¿Qué tienen en común el incendio del centro comercial Nicolini, el accidente del bus turístico en el cerro San Cristóbal y la reclusión de la ex pareja presidencial Humala-Heredia? La informalidad es la cómplice activa de nuestras desgracias y corrupciones. Nuestros gobernantes –desde principios de los noventa, con mayor énfasis– redujeron el arte de gobernar al manejo de la economía y obviaron la organización de la sociedad y de la política. En un país donde la regla se erige para ser violada, no existen los lineamientos suficientes para ordenar el microemprendedurismo, tanto comercial como partidario.
El Partido Nacionalista Peruano fue una pyme partidaria exitosa, una start-up conyugal que partió con el capital simbólico del ‘locumbazo’ y que fue gestionada con la pulcritud propia de una administradora amateur (con anotaciones a puño y letra en agendas, por ejemplo). La precariedad en los negocios no son obstáculo para alcanzar la fortuna, sobre todo en un entorno donde institucionalmente no existen regulaciones eficientes y donde culturalmente se celebra la criollada. Si otorgamos el beneficio de la duda, es comprensible que el binomio Humala-Heredia se perciba como inocente. No existen procedimientos legitimados ni ‘know-how’ institucionalizado para manejar las finanzas de un partido político. Así, las donaciones internacionales –del chavismo o de Odebrecht, por ejemplo– entran prácticamente sin intermediarios ni bajo las exigencias de una Ley de Partidos inocua. “Así debe ser la política”, concluye cualquier aventurero al que le empiezan a llegar ‘donaciones’ luego de su primer repunte en las encuestas de intención de voto.
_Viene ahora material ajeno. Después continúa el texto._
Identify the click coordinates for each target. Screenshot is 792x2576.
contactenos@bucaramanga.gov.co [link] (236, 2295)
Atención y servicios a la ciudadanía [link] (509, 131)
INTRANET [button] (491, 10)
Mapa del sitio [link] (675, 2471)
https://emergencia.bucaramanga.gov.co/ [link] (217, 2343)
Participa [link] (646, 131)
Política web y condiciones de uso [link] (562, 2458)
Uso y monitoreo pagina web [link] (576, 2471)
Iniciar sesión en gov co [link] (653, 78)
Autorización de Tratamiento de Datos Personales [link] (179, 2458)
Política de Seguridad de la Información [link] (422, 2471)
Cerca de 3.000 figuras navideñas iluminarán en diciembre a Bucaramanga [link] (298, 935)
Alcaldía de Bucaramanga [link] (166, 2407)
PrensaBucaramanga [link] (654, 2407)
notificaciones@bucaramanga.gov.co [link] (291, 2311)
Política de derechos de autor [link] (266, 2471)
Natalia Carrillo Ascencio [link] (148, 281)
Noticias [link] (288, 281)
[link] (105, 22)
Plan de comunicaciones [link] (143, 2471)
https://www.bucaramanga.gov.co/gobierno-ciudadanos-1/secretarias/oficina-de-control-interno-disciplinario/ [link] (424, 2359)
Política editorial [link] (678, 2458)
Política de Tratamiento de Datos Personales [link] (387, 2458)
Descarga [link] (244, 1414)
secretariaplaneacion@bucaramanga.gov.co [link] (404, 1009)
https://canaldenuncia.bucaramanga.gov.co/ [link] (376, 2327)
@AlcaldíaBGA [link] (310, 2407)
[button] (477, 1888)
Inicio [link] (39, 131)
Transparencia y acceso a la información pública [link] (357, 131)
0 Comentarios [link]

De este modo, fácilmente en el Perú un partido político se convierte en una “organización criminal para el lavado de activos”. Así estamos.
El problema de fondo, según entiendo, es nuestro liberalismo chicha; es decir, reformas de mercado sin instituciones. Desde la aplicación del ajuste económico hemos concurrido a la santificación de la desregulación. “Los trámites son un obstáculo” es el credo de la tramitología. No se exigen normas y leyes más eficientes, sino prácticamente su desaparición. La simplicidad de este razonamiento ha conducido a la concepción del Estado como la principal traba para la inversión y los negocios. Paradójicamente, este Estado también es el principal instrumento de lucha contra la corrupción. ¿Acaso se pueden eliminar prácticas corruptas sin la mancillada “intervención estatal”?
No se trata solo de una desiderata de nuestras élites, sino de sentido común popularizado. Nuestra “nueva clase media” –insisto– se ha erigido en base a una ética antiestatal. No le exigen derechos al Estado –adiós al floro “republicano”–, tampoco contribuyen con él –dolor de cabeza para la recaudación de impuestos–. Las iniciativas “formalizadoras” se hacen al “gusto del cliente”. Lo que Lissette Aliaga ha escrito para el comercio ambulatorio –“formalizar ambulantes” se reduce a meterlos a galerías que no cumplen con normas de seguridad– se extiende a los partidos. Estos se construyen alineados bajo la letra muerta de leyes sin sanción. Así, los emprendedores –de Las Malvinas o del nacionalismo– terminan atrapados en incendios, reos de informalidad.